[Activity] Please retype every entry below, keeping it exactly the same.

[Supplied material]
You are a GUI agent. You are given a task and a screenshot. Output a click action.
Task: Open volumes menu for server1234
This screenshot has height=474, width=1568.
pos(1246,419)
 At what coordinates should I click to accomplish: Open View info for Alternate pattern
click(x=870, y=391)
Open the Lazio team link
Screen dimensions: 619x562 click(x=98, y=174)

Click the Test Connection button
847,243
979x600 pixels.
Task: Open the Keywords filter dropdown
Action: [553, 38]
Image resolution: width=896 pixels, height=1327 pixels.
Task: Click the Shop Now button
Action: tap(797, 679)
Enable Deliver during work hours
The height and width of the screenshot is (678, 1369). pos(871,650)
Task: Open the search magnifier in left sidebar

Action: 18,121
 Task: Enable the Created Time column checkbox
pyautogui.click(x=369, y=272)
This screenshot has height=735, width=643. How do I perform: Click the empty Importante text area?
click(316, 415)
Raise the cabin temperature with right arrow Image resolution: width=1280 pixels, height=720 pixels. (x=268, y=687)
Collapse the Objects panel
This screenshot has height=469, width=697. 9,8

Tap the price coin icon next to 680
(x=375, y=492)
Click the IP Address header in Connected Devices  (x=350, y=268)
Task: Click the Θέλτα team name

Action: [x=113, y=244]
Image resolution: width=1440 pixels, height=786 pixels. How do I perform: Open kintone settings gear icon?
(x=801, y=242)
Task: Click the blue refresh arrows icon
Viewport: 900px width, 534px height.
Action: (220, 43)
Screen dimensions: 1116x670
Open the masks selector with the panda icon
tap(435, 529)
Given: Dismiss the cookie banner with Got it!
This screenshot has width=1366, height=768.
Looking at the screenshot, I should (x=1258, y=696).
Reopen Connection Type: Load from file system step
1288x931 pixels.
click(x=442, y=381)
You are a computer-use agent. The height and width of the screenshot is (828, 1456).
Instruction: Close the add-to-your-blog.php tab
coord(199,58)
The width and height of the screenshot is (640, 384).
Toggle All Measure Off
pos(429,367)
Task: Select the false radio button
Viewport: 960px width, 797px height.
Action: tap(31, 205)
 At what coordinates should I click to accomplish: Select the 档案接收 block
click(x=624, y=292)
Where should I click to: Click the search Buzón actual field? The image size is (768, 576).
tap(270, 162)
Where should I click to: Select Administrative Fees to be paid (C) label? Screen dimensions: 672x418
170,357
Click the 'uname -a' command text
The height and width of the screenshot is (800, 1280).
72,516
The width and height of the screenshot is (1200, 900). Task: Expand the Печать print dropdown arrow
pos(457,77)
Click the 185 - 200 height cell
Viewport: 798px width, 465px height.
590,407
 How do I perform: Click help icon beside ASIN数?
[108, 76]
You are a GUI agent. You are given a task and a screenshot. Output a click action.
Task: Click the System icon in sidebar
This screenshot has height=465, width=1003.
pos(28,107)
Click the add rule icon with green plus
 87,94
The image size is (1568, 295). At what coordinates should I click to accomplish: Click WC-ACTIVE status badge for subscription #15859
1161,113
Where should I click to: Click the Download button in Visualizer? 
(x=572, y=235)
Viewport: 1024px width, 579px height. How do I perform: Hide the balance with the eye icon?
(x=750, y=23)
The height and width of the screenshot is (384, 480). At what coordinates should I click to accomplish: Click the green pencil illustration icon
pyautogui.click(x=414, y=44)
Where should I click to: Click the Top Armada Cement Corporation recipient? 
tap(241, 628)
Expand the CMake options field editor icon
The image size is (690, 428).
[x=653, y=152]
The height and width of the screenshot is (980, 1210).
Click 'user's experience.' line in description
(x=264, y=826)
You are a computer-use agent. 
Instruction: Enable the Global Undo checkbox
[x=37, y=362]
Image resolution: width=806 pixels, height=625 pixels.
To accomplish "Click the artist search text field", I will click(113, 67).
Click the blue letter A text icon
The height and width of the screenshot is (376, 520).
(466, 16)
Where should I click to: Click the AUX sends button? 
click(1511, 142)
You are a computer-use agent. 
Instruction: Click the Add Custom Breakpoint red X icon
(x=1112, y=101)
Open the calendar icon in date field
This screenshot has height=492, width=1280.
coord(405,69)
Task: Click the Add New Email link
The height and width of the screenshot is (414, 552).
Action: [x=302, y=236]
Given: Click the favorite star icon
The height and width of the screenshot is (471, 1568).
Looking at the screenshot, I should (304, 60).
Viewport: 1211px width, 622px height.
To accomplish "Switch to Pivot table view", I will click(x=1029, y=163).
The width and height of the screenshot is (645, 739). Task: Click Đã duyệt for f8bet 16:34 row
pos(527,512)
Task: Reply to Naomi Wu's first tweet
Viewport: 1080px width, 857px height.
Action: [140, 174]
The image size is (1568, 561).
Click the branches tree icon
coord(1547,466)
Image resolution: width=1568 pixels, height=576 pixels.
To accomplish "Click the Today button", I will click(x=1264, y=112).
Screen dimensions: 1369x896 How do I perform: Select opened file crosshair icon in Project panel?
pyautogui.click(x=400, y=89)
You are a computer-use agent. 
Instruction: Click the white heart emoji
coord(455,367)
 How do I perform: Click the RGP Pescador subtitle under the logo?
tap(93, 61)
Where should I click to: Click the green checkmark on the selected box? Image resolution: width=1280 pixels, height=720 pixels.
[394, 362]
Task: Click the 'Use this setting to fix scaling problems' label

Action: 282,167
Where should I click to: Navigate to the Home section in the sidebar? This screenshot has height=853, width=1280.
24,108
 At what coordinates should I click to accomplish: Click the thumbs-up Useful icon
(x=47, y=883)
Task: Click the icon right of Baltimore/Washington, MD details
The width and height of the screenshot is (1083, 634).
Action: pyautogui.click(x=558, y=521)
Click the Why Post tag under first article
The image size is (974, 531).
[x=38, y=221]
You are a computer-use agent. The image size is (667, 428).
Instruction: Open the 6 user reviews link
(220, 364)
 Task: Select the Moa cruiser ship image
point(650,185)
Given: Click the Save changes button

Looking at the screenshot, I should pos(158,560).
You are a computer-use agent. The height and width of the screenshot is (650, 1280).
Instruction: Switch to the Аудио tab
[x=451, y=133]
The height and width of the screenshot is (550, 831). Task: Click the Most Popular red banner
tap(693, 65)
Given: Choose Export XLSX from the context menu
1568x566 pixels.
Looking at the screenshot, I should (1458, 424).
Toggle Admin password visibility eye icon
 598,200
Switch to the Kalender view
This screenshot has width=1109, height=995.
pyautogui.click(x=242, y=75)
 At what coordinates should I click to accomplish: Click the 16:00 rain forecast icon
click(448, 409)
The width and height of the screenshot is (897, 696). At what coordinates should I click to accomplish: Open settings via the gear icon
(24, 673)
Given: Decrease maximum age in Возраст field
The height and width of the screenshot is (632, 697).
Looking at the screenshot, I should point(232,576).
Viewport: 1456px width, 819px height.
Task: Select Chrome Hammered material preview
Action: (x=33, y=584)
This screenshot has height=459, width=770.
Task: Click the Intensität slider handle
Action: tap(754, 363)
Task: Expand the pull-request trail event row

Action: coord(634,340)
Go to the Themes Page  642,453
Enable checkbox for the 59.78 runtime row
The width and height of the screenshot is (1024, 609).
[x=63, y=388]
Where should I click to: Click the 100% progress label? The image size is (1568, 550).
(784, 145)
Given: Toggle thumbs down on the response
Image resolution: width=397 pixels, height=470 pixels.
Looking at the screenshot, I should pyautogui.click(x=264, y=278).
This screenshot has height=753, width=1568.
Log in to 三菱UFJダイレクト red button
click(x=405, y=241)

[Output of the exercise]
You are a GUI agent. You are given a task and a screenshot. Output a click action.
Task: Open volumes menu for server1234
This screenshot has height=474, width=1568.
pos(1246,419)
 At what coordinates should I click to accomplish: Open View info for Alternate pattern
click(x=870, y=391)
Open the Lazio team link
Screen dimensions: 619x562 click(x=98, y=174)

Click the Test Connection button
847,243
979x600 pixels.
Task: Open the Keywords filter dropdown
Action: [553, 38]
Image resolution: width=896 pixels, height=1327 pixels.
Task: Click the Shop Now button
Action: tap(797, 679)
Enable Deliver during work hours
The height and width of the screenshot is (678, 1369). pos(871,650)
Task: Open the search magnifier in left sidebar

Action: 18,121
 Task: Enable the Created Time column checkbox
pyautogui.click(x=369, y=272)
This screenshot has height=735, width=643. How do I perform: Click the empty Importante text area?
click(316, 415)
Raise the cabin temperature with right arrow Image resolution: width=1280 pixels, height=720 pixels. (x=268, y=687)
Collapse the Objects panel
This screenshot has height=469, width=697. 9,8

Tap the price coin icon next to 680
(x=375, y=492)
Click the IP Address header in Connected Devices  (x=350, y=268)
Task: Click the Θέλτα team name

Action: [x=113, y=244]
Image resolution: width=1440 pixels, height=786 pixels. How do I perform: Open kintone settings gear icon?
(x=801, y=242)
Task: Click the blue refresh arrows icon
Viewport: 900px width, 534px height.
Action: (220, 43)
Screen dimensions: 1116x670
Open the masks selector with the panda icon
tap(435, 529)
Given: Dismiss the cookie banner with Got it!
This screenshot has width=1366, height=768.
Looking at the screenshot, I should (x=1258, y=696).
Reopen Connection Type: Load from file system step
1288x931 pixels.
click(x=442, y=381)
You are a computer-use agent. The height and width of the screenshot is (828, 1456).
Instruction: Close the add-to-your-blog.php tab
coord(199,58)
The width and height of the screenshot is (640, 384).
Toggle All Measure Off
pos(429,367)
Task: Select the false radio button
Viewport: 960px width, 797px height.
Action: tap(31, 205)
 At what coordinates should I click to accomplish: Select the 档案接收 block
click(x=624, y=292)
Where should I click to: Click the search Buzón actual field? The image size is (768, 576).
tap(270, 162)
Where should I click to: Select Administrative Fees to be paid (C) label? Screen dimensions: 672x418
170,357
Click the 'uname -a' command text
The height and width of the screenshot is (800, 1280).
72,516
The width and height of the screenshot is (1200, 900). Task: Expand the Печать print dropdown arrow
pos(457,77)
Click the 185 - 200 height cell
Viewport: 798px width, 465px height.
590,407
 How do I perform: Click help icon beside ASIN数?
[108, 76]
You are a GUI agent. You are given a task and a screenshot. Output a click action.
Task: Click the System icon in sidebar
This screenshot has height=465, width=1003.
pos(28,107)
Click the add rule icon with green plus
 87,94
The image size is (1568, 295). At what coordinates should I click to accomplish: Click WC-ACTIVE status badge for subscription #15859
1161,113
Where should I click to: Click the Download button in Visualizer? 
(x=572, y=235)
Viewport: 1024px width, 579px height. How do I perform: Hide the balance with the eye icon?
(x=750, y=23)
The height and width of the screenshot is (384, 480). At what coordinates should I click to accomplish: Click the green pencil illustration icon
pyautogui.click(x=414, y=44)
Where should I click to: Click the Top Armada Cement Corporation recipient? 
tap(241, 628)
Expand the CMake options field editor icon
The image size is (690, 428).
[x=653, y=152]
The height and width of the screenshot is (980, 1210).
Click 'user's experience.' line in description
(x=264, y=826)
You are a computer-use agent. 
Instruction: Enable the Global Undo checkbox
[x=37, y=362]
Image resolution: width=806 pixels, height=625 pixels.
To accomplish "Click the artist search text field", I will click(113, 67).
Click the blue letter A text icon
The height and width of the screenshot is (376, 520).
(466, 16)
Where should I click to: Click the AUX sends button? 
click(1511, 142)
You are a computer-use agent. 
Instruction: Click the Add Custom Breakpoint red X icon
(x=1112, y=101)
Open the calendar icon in date field
This screenshot has height=492, width=1280.
coord(405,69)
Task: Click the Add New Email link
The height and width of the screenshot is (414, 552).
Action: [x=302, y=236]
Given: Click the favorite star icon
The height and width of the screenshot is (471, 1568).
Looking at the screenshot, I should (304, 60).
Viewport: 1211px width, 622px height.
To accomplish "Switch to Pivot table view", I will click(x=1029, y=163).
The width and height of the screenshot is (645, 739). Task: Click Đã duyệt for f8bet 16:34 row
pos(527,512)
Task: Reply to Naomi Wu's first tweet
Viewport: 1080px width, 857px height.
Action: [140, 174]
The image size is (1568, 561).
Click the branches tree icon
coord(1547,466)
Image resolution: width=1568 pixels, height=576 pixels.
To accomplish "Click the Today button", I will click(x=1264, y=112).
Screen dimensions: 1369x896 How do I perform: Select opened file crosshair icon in Project panel?
pyautogui.click(x=400, y=89)
You are a computer-use agent. 
Instruction: Click the white heart emoji
coord(455,367)
 How do I perform: Click the RGP Pescador subtitle under the logo?
tap(93, 61)
Where should I click to: Click the green checkmark on the selected box? Image resolution: width=1280 pixels, height=720 pixels.
[394, 362]
Task: Click the 'Use this setting to fix scaling problems' label

Action: 282,167
Where should I click to: Navigate to the Home section in the sidebar? This screenshot has height=853, width=1280.
24,108
 At what coordinates should I click to accomplish: Click the thumbs-up Useful icon
(x=47, y=883)
Task: Click the icon right of Baltimore/Washington, MD details
The width and height of the screenshot is (1083, 634).
Action: pyautogui.click(x=558, y=521)
Click the Why Post tag under first article
The image size is (974, 531).
[x=38, y=221]
You are a computer-use agent. The image size is (667, 428).
Instruction: Open the 6 user reviews link
(220, 364)
 Task: Select the Moa cruiser ship image
point(650,185)
Given: Click the Save changes button

Looking at the screenshot, I should pos(158,560).
You are a computer-use agent. The height and width of the screenshot is (650, 1280).
Instruction: Switch to the Аудио tab
[x=451, y=133]
The height and width of the screenshot is (550, 831). Task: Click the Most Popular red banner
tap(693, 65)
Given: Choose Export XLSX from the context menu
1568x566 pixels.
Looking at the screenshot, I should (1458, 424).
Toggle Admin password visibility eye icon
 598,200
Switch to the Kalender view
This screenshot has width=1109, height=995.
pyautogui.click(x=242, y=75)
 At what coordinates should I click to accomplish: Click the 16:00 rain forecast icon
click(448, 409)
The width and height of the screenshot is (897, 696). At what coordinates should I click to accomplish: Open settings via the gear icon
(24, 673)
Given: Decrease maximum age in Возраст field
The height and width of the screenshot is (632, 697).
Looking at the screenshot, I should point(232,576).
Viewport: 1456px width, 819px height.
Task: Select Chrome Hammered material preview
Action: (x=33, y=584)
This screenshot has height=459, width=770.
Task: Click the Intensität slider handle
Action: tap(754, 363)
Task: Expand the pull-request trail event row

Action: coord(634,340)
Go to the Themes Page  642,453
Enable checkbox for the 59.78 runtime row
The width and height of the screenshot is (1024, 609).
[x=63, y=388]
Where should I click to: Click the 100% progress label? The image size is (1568, 550).
(784, 145)
Given: Toggle thumbs down on the response
Image resolution: width=397 pixels, height=470 pixels.
Looking at the screenshot, I should pyautogui.click(x=264, y=278).
This screenshot has height=753, width=1568.
Log in to 三菱UFJダイレクト red button
click(x=405, y=241)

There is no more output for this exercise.